In den folgenden Jahren war er mit dem ganzen Spektrum der Möglichkeiten eines solchen Schicksals konfrontiert: Spott, Hohn, Verachtung, hilfreiche, liebevolle Menschen – Fußtritte bis Mentorenschaft. Die Helfer nennt Mahlodji namentlich in seinem Buch, jene, die ihn aus Schulen, Jobs und Gemeinschaften getreten haben, nicht.

Mit 14 hat er begonnen, Geld zu verdienen. Am Bau, als Apothekenhelfer, Boden- und Kloputzer – 40 verschiedene Jobs hat er gemacht, bevor er den Schulabschluss und ein Studium nachgeholt hat, dann ein paar Jahre IT-Manager im Anzug samt fettem Dienstwagen war.

"Eine Kette von Zufällen"

DATENABSCHNITT:
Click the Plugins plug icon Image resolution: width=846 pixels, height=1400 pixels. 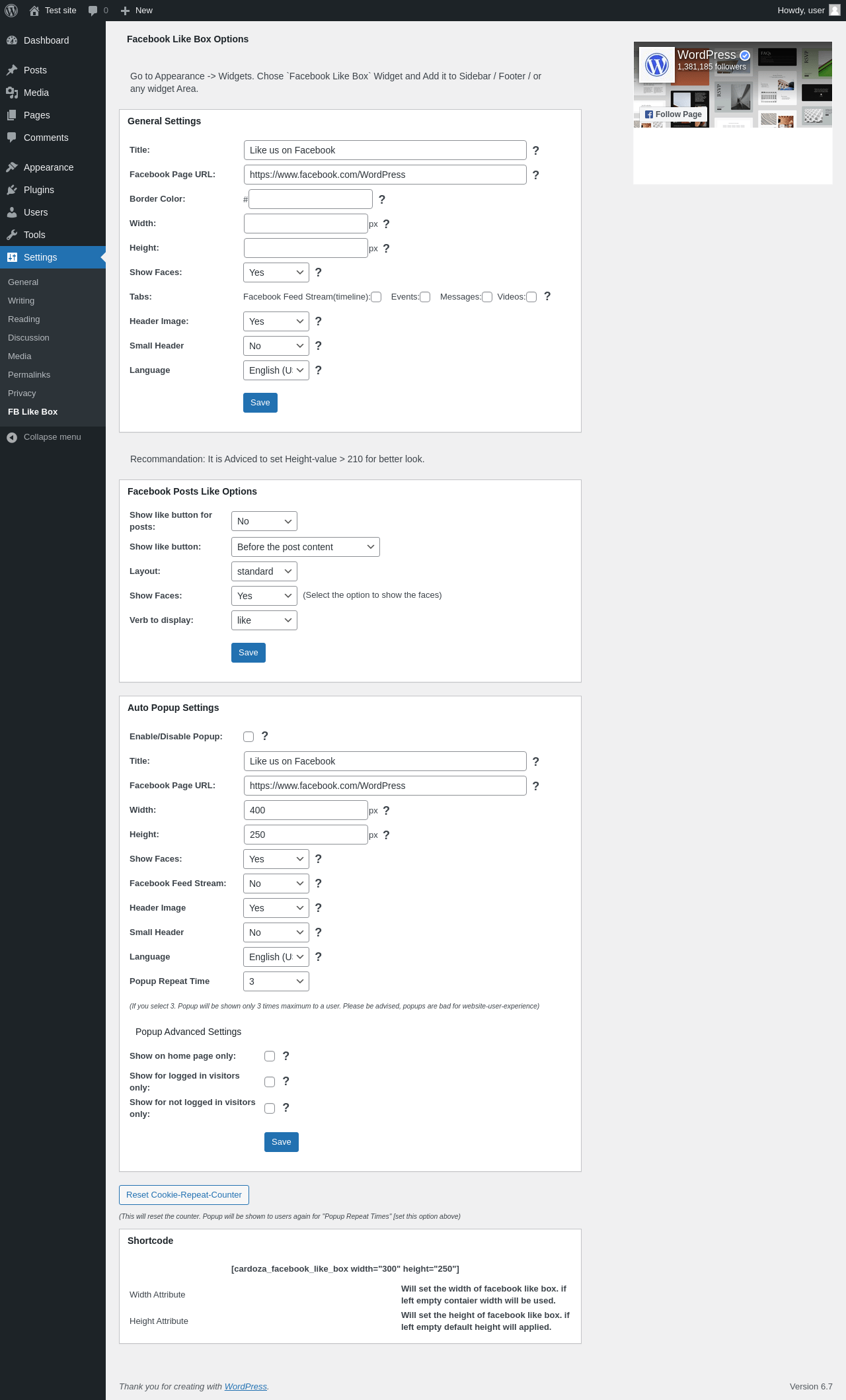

ZU ERLEDIGENDE AUFGABEN:
1) Übertragen Sie den Satz „Mit 14 hat er begonnen, Geld zu verdienen.“ aus dem ausgewählten Text ins Englische.
2) Geben Sie den Absatz des ausgewählten Textes, der mit „Mit 14 hat er begonnen“ anfängt, als knappe Stichpunktliste wieder und bewahren Sie dabei die wesentlichen Angaben.

DIE LÖSUNGEN:
1) At 14, he began earning money.

2)
- Ab dem Alter von 14 Jahren Geld verdient
- Tätigkeiten unter anderem am Bau, als Apothekenhelfer sowie als Boden- und Kloputzer
- Insgesamt 40 verschiedene Jobs
- Danach Schulabschluss und Studium nachgeholt
- Anschließend einige Jahre IT-Manager im Anzug mit großem Dienstwagen